The restorative process seeks to give victims an opportunity to tell their stories without interruption or rebuttal in a respectful, caring environment. This small, open community enables participants to lovingly affirm the goodness and worth of the victim and to invite him or her out of isolation and into supportive solidarity. In reality, a restorative workshop is the start of a healing process rather than its completion.
The restorative process seeks to give victims an opportunity to tell their stories without interruption or rebuttal in a respectful, caring environment.
A Victim-Centered Resource
The restorative justice movement offers a valuable resource for addressing the harm done to victims of sexual abuse and repairing the damage to social trust within the church. Most important, restorative justice offers a victim-centered platform for addressing wrongdoing.
While it assigns primacy to the voices and dignity of those who have been harmed, it also allows wrongdoers to take responsibility for their actions and involves members of the wider community in deliberating over how to rebuild broken relationships and prevent similar wrongdoing in the future.
Experienced practitioners of restorative justice do not expect smooth progress or easy resolutions in tragic cases. Yet they do want to create a space where victims who want to do so can tell their stories.
We should not naïvely assume that the kind and degree of harm done to traumatized victims of sexual abuse can be overcome with a few structured dialogues, however well intentioned and wisely conducted. Experienced practitioners of restorative justice do not expect smooth progress or easy resolutions in tragic cases. Yet they do want to create a space where victims who want to do so can tell their stories; this is no small thing for those who have been silenced and shamed for most of their lives. Local Catholic communities that sponsor healing circles could at least let victims know that their voices and stories ought to be heard.
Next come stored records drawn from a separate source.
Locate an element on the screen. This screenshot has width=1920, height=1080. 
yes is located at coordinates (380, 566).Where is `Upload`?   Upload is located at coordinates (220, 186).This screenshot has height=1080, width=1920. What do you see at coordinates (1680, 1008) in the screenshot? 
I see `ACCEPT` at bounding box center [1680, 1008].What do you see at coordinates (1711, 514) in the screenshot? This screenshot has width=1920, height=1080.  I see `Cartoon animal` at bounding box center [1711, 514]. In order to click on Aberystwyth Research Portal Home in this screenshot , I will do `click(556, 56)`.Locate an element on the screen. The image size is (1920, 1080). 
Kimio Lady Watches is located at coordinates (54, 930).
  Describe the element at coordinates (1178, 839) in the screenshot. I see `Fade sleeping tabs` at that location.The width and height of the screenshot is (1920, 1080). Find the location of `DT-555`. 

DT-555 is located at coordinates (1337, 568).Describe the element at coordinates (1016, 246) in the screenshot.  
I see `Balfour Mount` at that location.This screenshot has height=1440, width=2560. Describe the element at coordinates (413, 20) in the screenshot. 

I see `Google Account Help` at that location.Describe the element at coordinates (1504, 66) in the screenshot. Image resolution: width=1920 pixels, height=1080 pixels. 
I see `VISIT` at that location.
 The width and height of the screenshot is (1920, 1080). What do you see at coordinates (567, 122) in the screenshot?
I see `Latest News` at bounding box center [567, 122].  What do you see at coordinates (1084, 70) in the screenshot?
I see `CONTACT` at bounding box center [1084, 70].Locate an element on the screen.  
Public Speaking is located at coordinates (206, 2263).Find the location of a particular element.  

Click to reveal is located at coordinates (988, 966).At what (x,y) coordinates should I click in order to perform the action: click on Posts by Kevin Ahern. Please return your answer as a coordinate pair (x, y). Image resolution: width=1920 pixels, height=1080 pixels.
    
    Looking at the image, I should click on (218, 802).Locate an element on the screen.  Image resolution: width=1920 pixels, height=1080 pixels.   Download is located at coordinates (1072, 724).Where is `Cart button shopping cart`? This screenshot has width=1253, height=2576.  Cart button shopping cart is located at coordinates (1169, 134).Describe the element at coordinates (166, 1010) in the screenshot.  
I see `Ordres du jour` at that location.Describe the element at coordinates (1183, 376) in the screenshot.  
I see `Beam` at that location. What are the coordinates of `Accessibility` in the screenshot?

One hopes that such a process will help victims feel recognized, acknowledged and valued by the wider Catholic community represented in their particular restorative circle.
Restorative justice is clearly not for everyone and certainly not for every victim of clerical sexual abuse. The presence of a representative sexual offender in the process, when appropriate, must always be handled delicately and skillfully. Yet for all the delicacy of what is demanded, Professor Geske maintains that in some cases restorative processes have already played an important role in the healing of survivors and their communities and in helping guilty parties take responsibility for their actions.
We can hope that in addition to the other measures that have already been taken, the adoption of restorative justice practices within the church might help to correct the church’s failure to listen to victims and its confusion of settlement payments with healing. In this way, we can help to show both fellow Catholics and the wider world what it means to be a community of compassion and not just compensation.